◆ The task:
Turn the part of the records that opens with the line containing "This screenshot has width=689, height=1542." and closes with the line containing "pos(33,488)" into a Markdown table with the columns Row and Text, placing a running row number under Row and each line under Text. Leave out blank lines and include both end lines.

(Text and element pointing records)
....

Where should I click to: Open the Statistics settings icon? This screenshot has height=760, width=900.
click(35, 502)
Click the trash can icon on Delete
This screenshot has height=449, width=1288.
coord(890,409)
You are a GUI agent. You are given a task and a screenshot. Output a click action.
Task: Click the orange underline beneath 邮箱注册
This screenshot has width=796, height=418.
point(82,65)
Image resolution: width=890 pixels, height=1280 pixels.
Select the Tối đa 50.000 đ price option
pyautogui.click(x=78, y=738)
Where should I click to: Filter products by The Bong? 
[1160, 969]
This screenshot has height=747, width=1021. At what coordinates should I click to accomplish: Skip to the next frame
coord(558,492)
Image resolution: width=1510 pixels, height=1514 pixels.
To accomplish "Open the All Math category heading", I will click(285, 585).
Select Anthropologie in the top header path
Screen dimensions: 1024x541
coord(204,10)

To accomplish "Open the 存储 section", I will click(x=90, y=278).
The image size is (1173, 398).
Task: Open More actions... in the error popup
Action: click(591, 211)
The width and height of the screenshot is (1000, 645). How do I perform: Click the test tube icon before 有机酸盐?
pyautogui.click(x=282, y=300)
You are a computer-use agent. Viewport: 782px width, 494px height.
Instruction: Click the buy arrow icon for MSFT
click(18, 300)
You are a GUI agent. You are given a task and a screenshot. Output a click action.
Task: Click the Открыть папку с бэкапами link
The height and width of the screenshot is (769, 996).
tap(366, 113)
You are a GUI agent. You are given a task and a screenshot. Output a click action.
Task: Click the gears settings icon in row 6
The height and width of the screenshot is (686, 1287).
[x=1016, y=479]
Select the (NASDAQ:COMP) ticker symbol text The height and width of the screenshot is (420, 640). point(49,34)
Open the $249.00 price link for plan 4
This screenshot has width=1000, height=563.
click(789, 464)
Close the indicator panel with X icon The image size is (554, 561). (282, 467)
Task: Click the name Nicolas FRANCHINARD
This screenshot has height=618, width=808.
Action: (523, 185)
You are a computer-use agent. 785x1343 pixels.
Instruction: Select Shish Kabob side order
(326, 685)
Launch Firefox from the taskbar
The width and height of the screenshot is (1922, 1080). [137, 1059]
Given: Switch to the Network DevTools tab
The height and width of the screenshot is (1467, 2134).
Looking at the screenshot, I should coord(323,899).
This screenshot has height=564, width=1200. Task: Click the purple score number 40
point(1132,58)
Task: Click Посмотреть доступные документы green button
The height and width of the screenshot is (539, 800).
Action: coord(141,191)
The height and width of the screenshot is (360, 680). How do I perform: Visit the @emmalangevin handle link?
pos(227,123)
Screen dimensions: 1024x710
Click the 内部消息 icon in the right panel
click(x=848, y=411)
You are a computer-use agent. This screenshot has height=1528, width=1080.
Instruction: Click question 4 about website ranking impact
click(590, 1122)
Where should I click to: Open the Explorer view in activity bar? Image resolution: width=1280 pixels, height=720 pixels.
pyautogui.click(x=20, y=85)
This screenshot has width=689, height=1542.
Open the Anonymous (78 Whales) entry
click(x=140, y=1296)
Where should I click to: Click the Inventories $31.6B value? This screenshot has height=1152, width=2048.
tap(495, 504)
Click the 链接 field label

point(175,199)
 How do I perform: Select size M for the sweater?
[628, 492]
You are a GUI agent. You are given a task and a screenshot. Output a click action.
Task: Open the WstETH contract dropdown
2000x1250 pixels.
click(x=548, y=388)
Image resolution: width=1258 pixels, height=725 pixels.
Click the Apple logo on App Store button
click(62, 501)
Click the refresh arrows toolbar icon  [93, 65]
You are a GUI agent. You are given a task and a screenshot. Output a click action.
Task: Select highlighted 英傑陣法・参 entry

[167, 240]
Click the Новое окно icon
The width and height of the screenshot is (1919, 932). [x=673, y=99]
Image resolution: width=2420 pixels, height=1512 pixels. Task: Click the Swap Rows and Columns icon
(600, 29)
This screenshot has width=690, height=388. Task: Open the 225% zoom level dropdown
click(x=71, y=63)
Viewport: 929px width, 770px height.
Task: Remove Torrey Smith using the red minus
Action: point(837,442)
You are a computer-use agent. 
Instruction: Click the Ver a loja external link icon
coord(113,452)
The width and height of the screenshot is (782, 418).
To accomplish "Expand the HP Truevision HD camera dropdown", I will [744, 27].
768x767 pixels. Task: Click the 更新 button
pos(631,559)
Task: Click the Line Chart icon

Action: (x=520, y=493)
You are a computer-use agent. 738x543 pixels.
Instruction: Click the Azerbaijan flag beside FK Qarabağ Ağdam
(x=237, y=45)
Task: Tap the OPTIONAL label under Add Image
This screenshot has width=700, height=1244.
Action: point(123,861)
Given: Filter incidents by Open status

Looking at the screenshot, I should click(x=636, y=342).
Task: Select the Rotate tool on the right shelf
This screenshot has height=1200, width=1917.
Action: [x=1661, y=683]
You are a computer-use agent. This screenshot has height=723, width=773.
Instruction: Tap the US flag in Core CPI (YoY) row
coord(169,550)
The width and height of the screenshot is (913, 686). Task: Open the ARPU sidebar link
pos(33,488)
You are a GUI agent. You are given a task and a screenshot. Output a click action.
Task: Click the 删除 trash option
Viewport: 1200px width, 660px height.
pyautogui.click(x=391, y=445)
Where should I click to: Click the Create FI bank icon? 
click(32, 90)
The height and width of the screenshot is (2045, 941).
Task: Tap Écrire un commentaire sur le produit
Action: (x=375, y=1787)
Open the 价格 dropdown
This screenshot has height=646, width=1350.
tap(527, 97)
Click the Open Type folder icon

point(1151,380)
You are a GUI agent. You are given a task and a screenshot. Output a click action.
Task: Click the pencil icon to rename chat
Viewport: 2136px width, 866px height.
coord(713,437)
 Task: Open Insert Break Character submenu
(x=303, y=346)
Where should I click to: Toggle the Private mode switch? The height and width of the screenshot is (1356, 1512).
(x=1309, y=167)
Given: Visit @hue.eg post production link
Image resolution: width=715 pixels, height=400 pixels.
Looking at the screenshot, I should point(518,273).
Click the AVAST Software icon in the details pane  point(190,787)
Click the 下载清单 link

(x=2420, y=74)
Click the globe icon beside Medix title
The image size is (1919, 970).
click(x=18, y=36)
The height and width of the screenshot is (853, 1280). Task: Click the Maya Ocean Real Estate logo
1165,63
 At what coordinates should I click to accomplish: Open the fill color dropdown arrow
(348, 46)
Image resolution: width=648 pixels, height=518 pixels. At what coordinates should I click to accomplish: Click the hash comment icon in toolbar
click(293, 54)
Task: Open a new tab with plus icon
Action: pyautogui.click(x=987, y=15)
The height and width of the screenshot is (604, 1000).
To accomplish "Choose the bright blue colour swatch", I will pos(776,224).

....

◆ Solution below:
| Row | Text |
|---|---|
| 1 | This screenshot has width=689, height=1542. |
| 2 | Open the Anonymous (78 Whales) entry |
| 3 | click(x=140, y=1296) |
| 4 | Where should I click to: Click the Inventories $31.6B value? This screenshot has height=1152, width=2048. |
| 5 | tap(495, 504) |
| 6 | Click the 链接 field label |
| 7 | point(175,199) |
| 8 |  How do I perform: Select size M for the sweater? |
| 9 | [628, 492] |
| 10 | You are a GUI agent. You are given a task and a screenshot. Output a click action. |
| 11 | Task: Open the WstETH contract dropdown |
| 12 | 2000x1250 pixels. |
| 13 | click(x=548, y=388) |
| 14 | Image resolution: width=1258 pixels, height=725 pixels. |
| 15 | Click the Apple logo on App Store button |
| 16 | click(62, 501) |
| 17 | Click the refresh arrows toolbar icon  [93, 65] |
| 18 | You are a GUI agent. You are given a task and a screenshot. Output a click action. |
| 19 | Task: Select highlighted 英傑陣法・参 entry |
| 20 | [167, 240] |
| 21 | Click the Новое окно icon |
| 22 | The width and height of the screenshot is (1919, 932). [x=673, y=99] |
| 23 | Image resolution: width=2420 pixels, height=1512 pixels. Task: Click the Swap Rows and Columns icon |
| 24 | (600, 29) |
| 25 | This screenshot has width=690, height=388. Task: Open the 225% zoom level dropdown |
| 26 | click(x=71, y=63) |
| 27 | Viewport: 929px width, 770px height. |
| 28 | Task: Remove Torrey Smith using the red minus |
| 29 | Action: point(837,442) |
| 30 | You are a computer-use agent.  |
| 31 | Instruction: Click the Ver a loja external link icon |
| 32 | coord(113,452) |
| 33 | The width and height of the screenshot is (782, 418). |
| 34 | To accomplish "Expand the HP Truevision HD camera dropdown", I will [744, 27]. |
| 35 | 768x767 pixels. Task: Click the 更新 button |
| 36 | pos(631,559) |
| 37 | Task: Click the Line Chart icon |
| 38 | Action: (x=520, y=493) |
| 39 | You are a computer-use agent. 738x543 pixels. |
| 40 | Instruction: Click the Azerbaijan flag beside FK Qarabağ Ağdam |
| 41 | (x=237, y=45) |
| 42 | Task: Tap the OPTIONAL label under Add Image |
| 43 | This screenshot has width=700, height=1244. |
| 44 | Action: point(123,861) |
| 45 | Given: Filter incidents by Open status |
| 46 | Looking at the screenshot, I should click(x=636, y=342). |
| 47 | Task: Select the Rotate tool on the right shelf |
| 48 | This screenshot has height=1200, width=1917. |
| 49 | Action: [x=1661, y=683] |
| 50 | You are a computer-use agent. This screenshot has height=723, width=773. |
| 51 | Instruction: Tap the US flag in Core CPI (YoY) row |
| 52 | coord(169,550) |
| 53 | The width and height of the screenshot is (913, 686). Task: Open the ARPU sidebar link |
| 54 | pos(33,488) |